Non-vitamin K antagonist oral anticoagulants (NOAC) have gained increasing popularity in recent years [57]. In at least three Cochrane reviews, NOACs showed non-inferiority compared with warfarin [710]. A network meta-analysis claimed superiority of NOAC over warfarin, when adding together the net benefits of protection of embolic events and less bleeding in patients with atrial fibrillation [6].

Two general classes of NOAC exist: direct thrombin (factor IIa) inhibitors (e.g. dabigatran) and factor Xa inhibitors (rivaroxaban, apixaban, betrixaban, and edoxaban). Now, factor XI inhibitors are on the way – and we expect larger trials on these soon [11, 12]. The direct thrombin inhibitor dabigatran functions by competitive inhibition of the active site on the thrombin molecule [13]. The factor Xa inhibitors inhibit the coagulation cascade by competitively binding to the active site of factor Xa [13].

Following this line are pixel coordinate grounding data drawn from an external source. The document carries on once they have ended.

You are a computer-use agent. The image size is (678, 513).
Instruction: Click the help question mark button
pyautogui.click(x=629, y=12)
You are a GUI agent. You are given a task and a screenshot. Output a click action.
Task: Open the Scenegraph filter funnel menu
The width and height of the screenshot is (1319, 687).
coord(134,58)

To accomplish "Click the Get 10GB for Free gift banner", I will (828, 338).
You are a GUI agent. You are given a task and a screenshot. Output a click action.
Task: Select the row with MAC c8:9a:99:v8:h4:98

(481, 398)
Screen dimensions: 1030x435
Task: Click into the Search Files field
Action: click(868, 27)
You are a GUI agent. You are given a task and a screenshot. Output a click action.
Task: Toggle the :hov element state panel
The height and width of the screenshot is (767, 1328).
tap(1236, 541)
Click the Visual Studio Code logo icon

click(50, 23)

Haemorrhagic complications

When patients on oral anticoagulants present with critical bleeding, the ability to reverse the iatrogenic coagulopathy in the acute hospital setting is important. Studies have shown that patients with vitamin K antagonists-associated intracerebral haemorrhage suffer larger admission haematoma volumes and have a greater tendency to undergo post-admission haematoma expansion compared to patients not treated with oral anticoagulants [1417]. Post-admission haematoma expansion is consistently linked to neurological deterioration and poor functional outcome [1821] and hence an important mediator in the association between anticoagulation treatment and poor outcome in intracerebral haemorrhage patients. A fast and efficient method to reverse the coagulopathy is warranted, if such a methods exists,as the probability of haematoma expansion is linked directly to the time spend before reversal of the coagulopathy is achieved [22].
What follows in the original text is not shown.